Wikis are far more than I realized. They take blogging a giant step onward from publishing into collaboration and collaborative publishing. After reading the statistics in the Richardson text, my respect for Wikipedia rose prodigiously. Especially telling is this quote from Richardson (2009, p. 56), "So when mistakes occur or vandals strike, the collaborative efforts of the group set it straight, usually very quickly. University of Buffalo Professor Alex Halavais tested this by creating thirteen errors on various posts on Wikipedia, all of which were fixed within a couple of hours (Halavais 2004)."
I was delighted to finally be able to master uploading some of my Word documents to my blog. It was very easy to get started on Twitter and fascinating to start the Wiki. I will be doing a wiki assignment for a theoretical high school APEnglish class to create stories with each small group working in a different genre. There is a lot of work to be done there. I was pretty tickled when I managed to make a few pages and make them link back to the home page. That was such a nightmare eight or nine years ago when I first created a webpage for a graduate class at Mt. St Mary's. Each page was about fifteen steps back then. This is incredibly simple by comparison.

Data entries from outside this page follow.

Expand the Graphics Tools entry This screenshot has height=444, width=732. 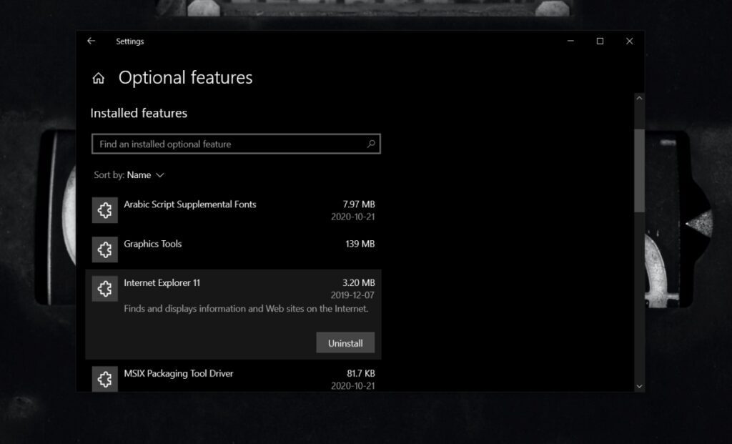pos(236,244)
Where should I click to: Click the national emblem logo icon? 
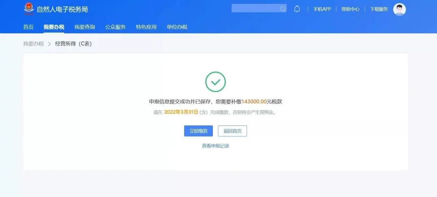(x=28, y=9)
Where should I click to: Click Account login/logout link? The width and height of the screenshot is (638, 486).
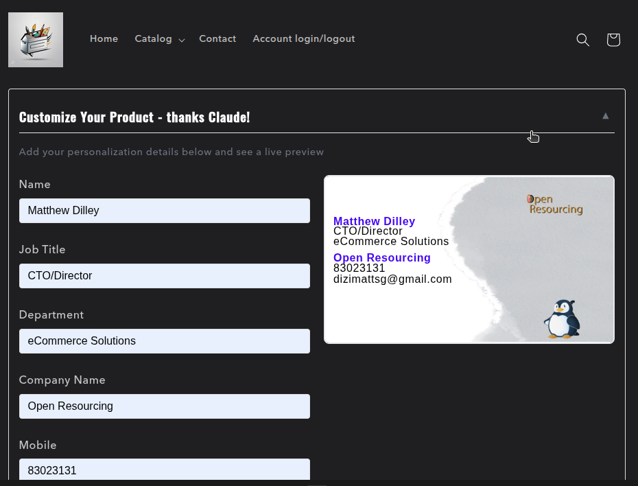coord(303,39)
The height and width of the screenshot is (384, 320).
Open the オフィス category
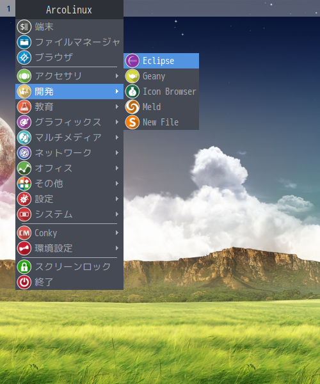point(69,168)
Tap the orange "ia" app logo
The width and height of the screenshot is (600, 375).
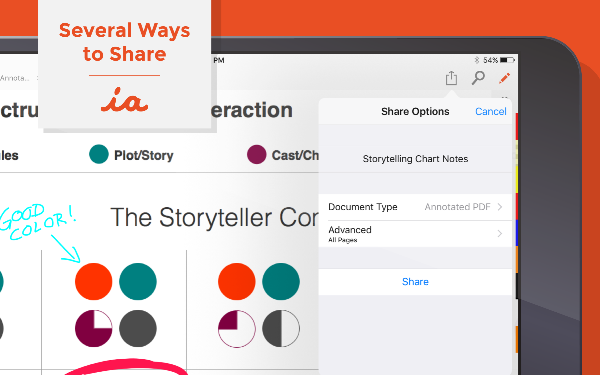point(124,100)
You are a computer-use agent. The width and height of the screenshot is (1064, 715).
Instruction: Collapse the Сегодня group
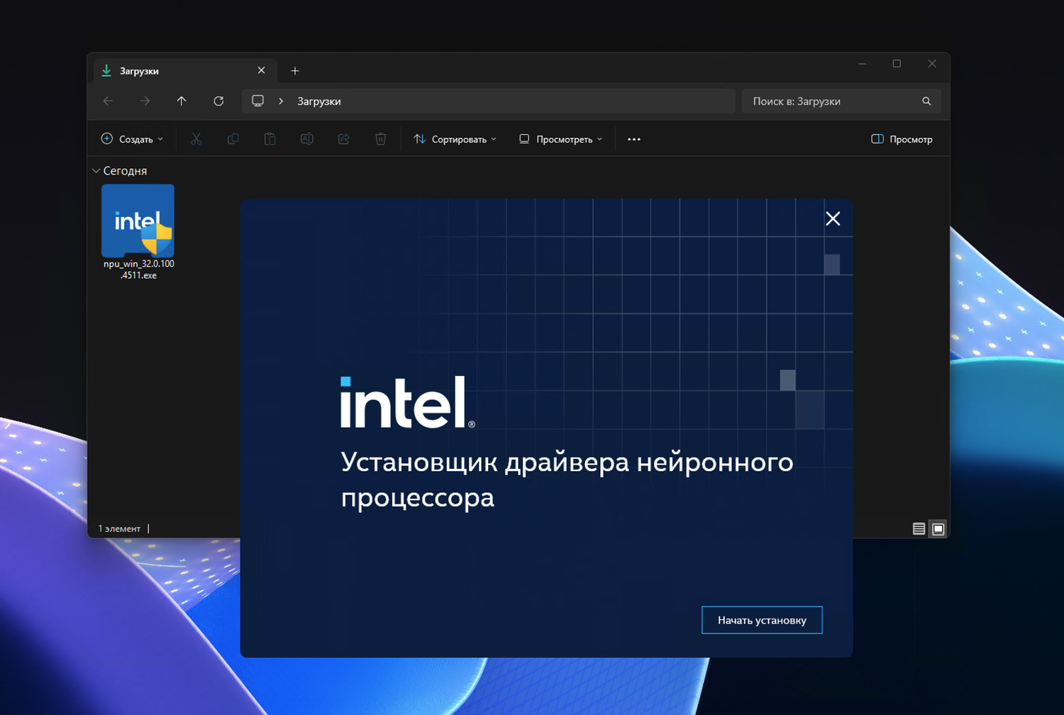pyautogui.click(x=96, y=170)
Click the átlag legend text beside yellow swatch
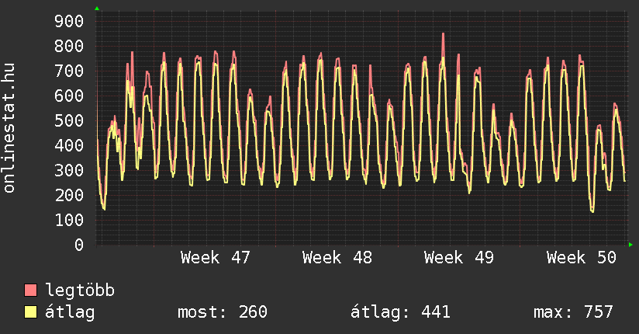Screen dimensions: 639x334 coord(70,312)
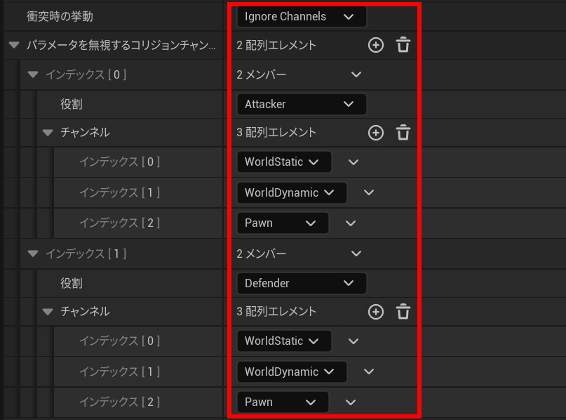This screenshot has width=566, height=420.
Task: Add a channel under the Attacker entry
Action: 376,132
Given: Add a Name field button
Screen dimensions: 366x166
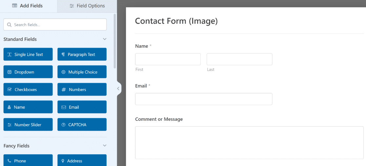Looking at the screenshot, I should point(28,107).
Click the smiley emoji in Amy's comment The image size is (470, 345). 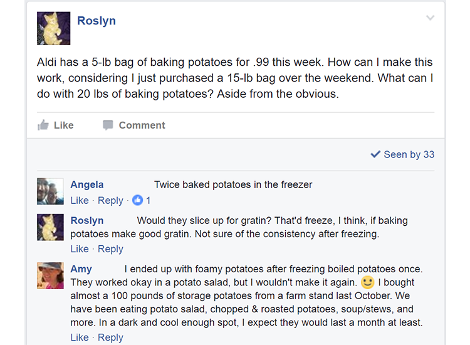pos(368,282)
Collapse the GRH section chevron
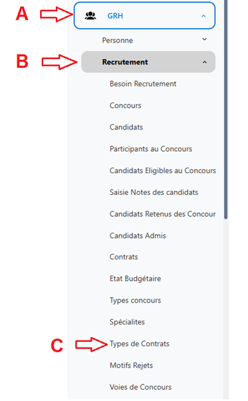The image size is (248, 401). (x=203, y=16)
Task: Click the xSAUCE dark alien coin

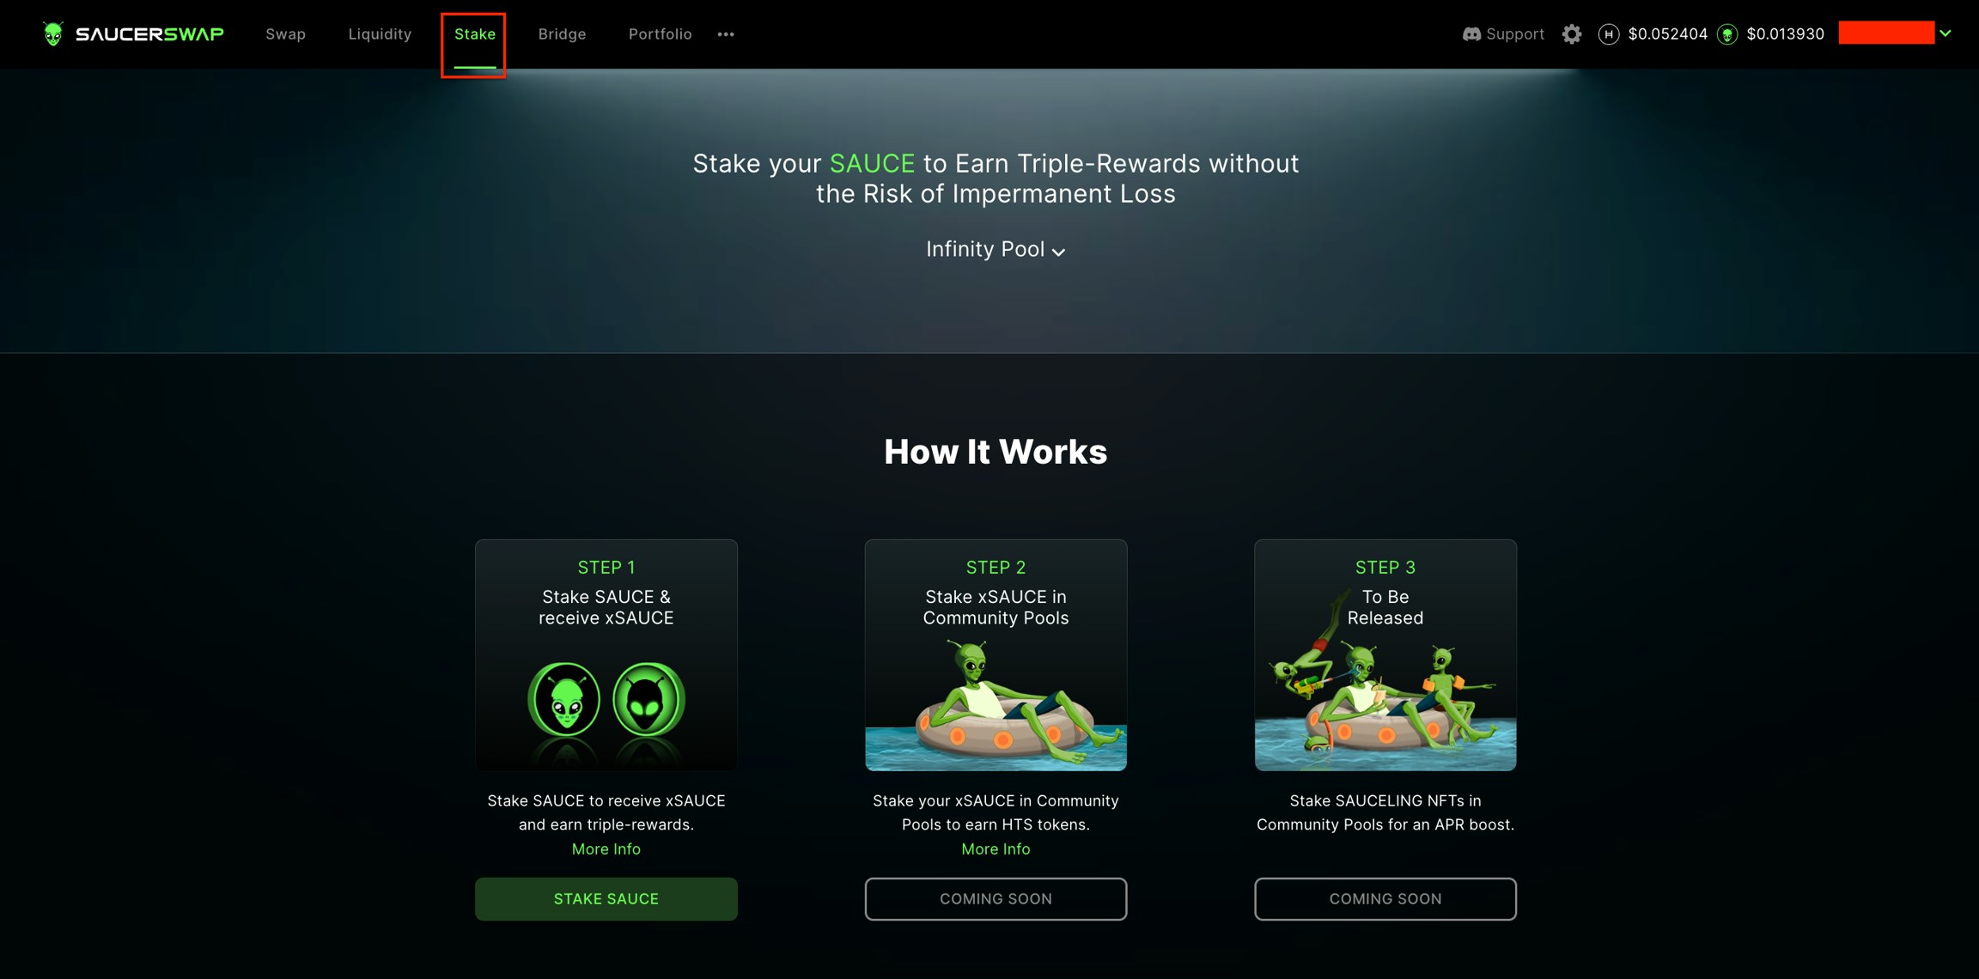Action: coord(649,699)
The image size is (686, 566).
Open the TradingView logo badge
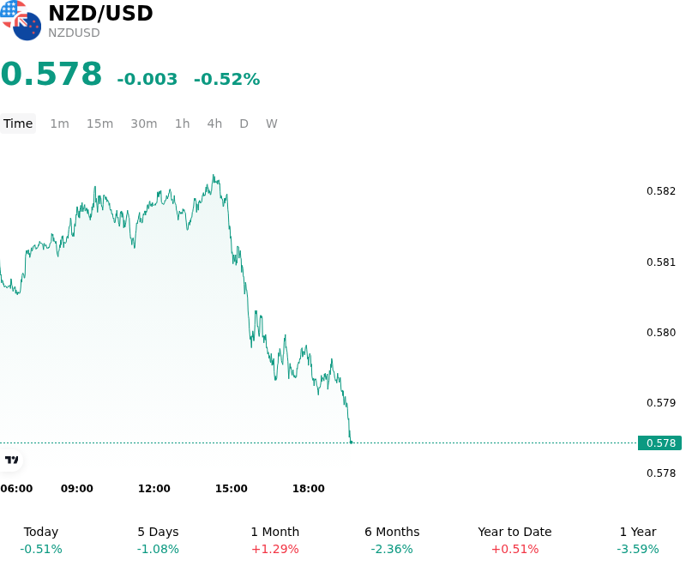pyautogui.click(x=11, y=460)
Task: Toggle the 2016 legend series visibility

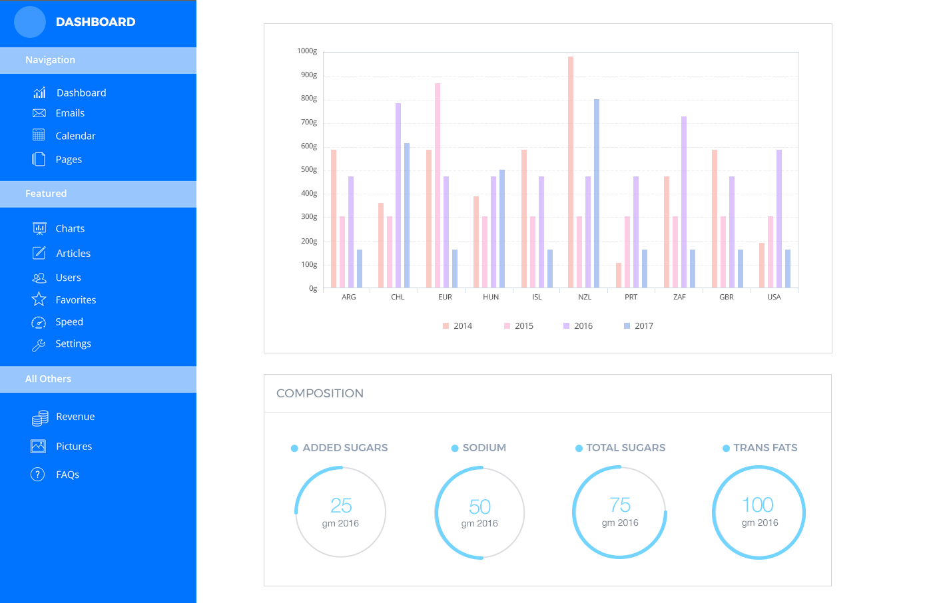Action: tap(577, 326)
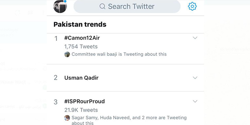250x125 pixels.
Task: Click the magnifier icon in the search bar
Action: tap(102, 7)
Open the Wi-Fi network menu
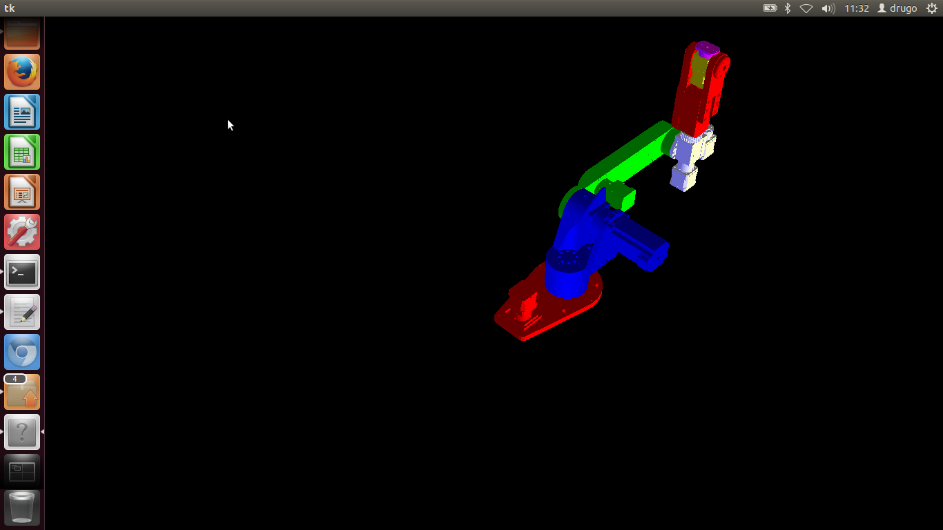943x530 pixels. click(806, 8)

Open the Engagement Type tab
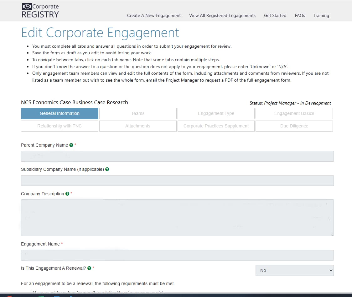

I signed up to take the PBWorks webinar next Wednesday on wiki development basics. I didn't see any clear and easy way to build a sidebar on the page. Hoping to learn that and other button tips. Need to work on content as well. If Moodle is truly free (as I have heard), I might try to find a way to have a discussion thread in the wiki project.
The two texts for the class are:
West, James A. & West, Margaret L. (2009). Using Wikis for Online Collaboration: the Power of the Read-Write Web by James West and Margaret West. San Francisco: John Wiley & Sons, Inc.
Richardson, Will (2009). Blogs, Wikis, Podcasts and Other Powerful Web Tools for Classrooms. Thousand Oaks, California: Corwin Press.